Pochi passi adesso ci separano dalla luce. E tu non parli, non fremi, non ti rallegri, non pensi alla notte nuziale che ci attende. Mai, quando mi purificavo per l’impresa, avrei creduto questo. Ti immaginavo diversa e provata; ma ero certo che il ricordo della bellezza vissuta insieme avrebbe cancellato in te con la sua forza ogni figura di ciò che tutti attende. Adesso non so più. Conosco, o conoscevo, la potenza del legame nostro: se esso più non vale, allora non sei tu.

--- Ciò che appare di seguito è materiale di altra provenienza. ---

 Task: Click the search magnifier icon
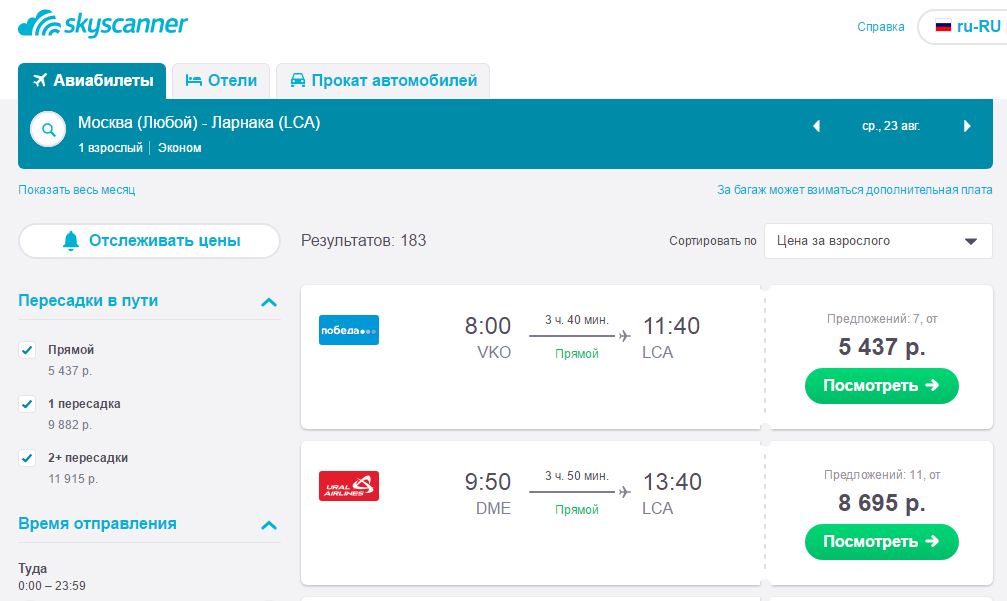[x=47, y=130]
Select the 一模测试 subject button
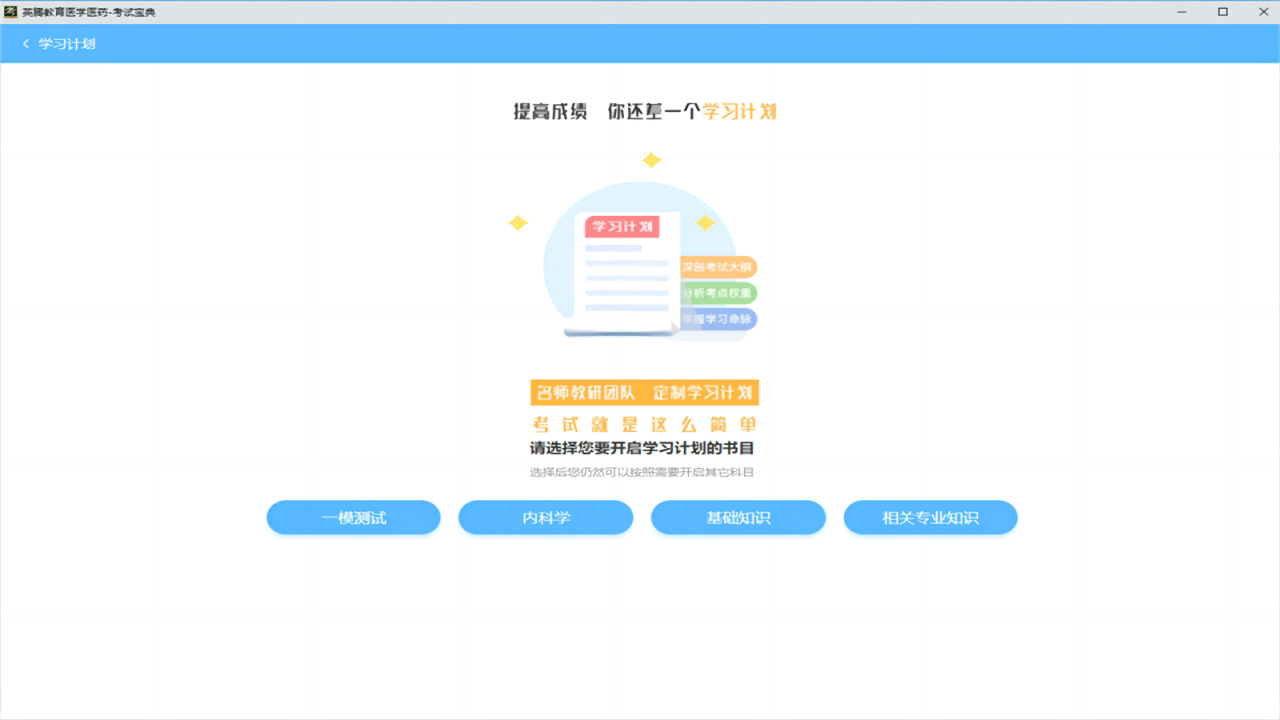 pyautogui.click(x=353, y=517)
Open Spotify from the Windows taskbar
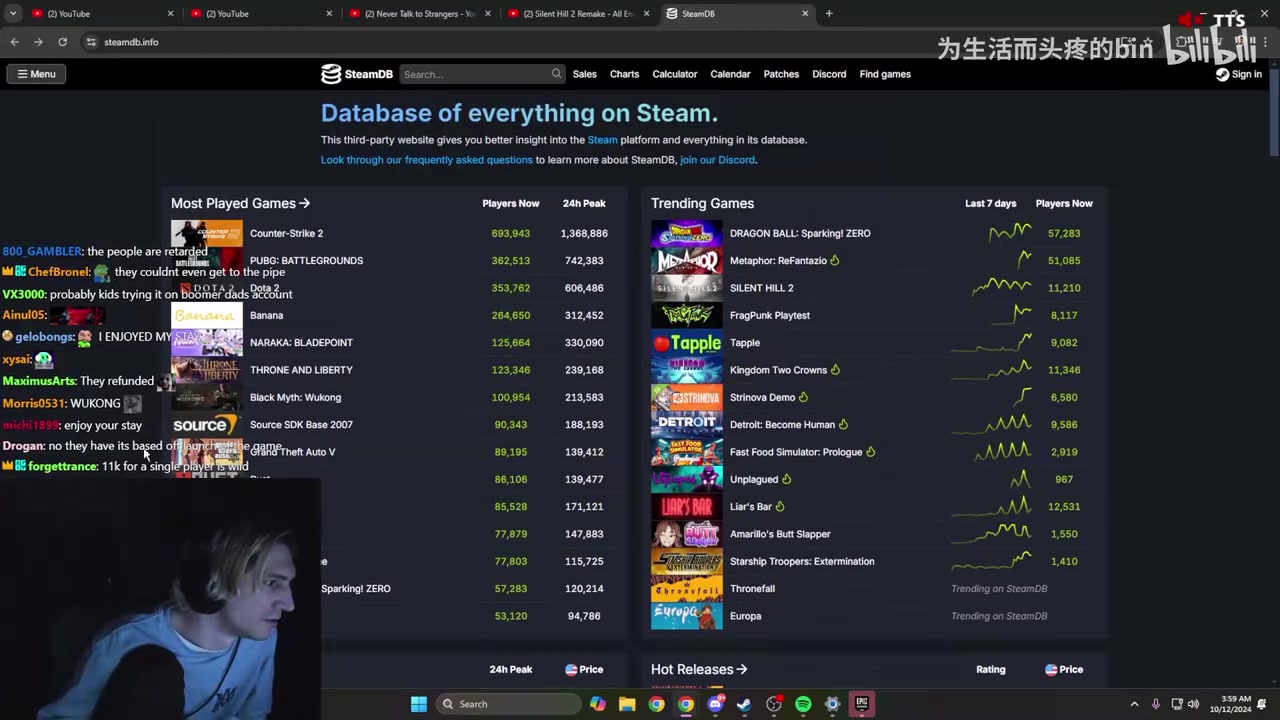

Forse, negli occhi di Ade, quella luce non era di pietà, ma di inganno? Forse non Euridice consegnò, ma una donna qualunque, estratta dal novero di infinite che la Moira travolse; una che non amò Orfeo, che mai corse con lui tra i pini di Tracia. Questa è la punizione per avere osato varcare il limite più saldo. E intanto, nel timore dell’inganno, devo rimproverarmi nostalgia per il gran tripudio di vita che ho sentito nelle sale infere, scorto nel trono inconcepibile di Ade. A confronto esili, solitari, orribilmente fragili, i due cipressi là in fondo, la luna che schiarisce nell’alba, tutto ciò che ci aspetta; e quasi piccolo il mio palazzo, miserabile ogni gioia.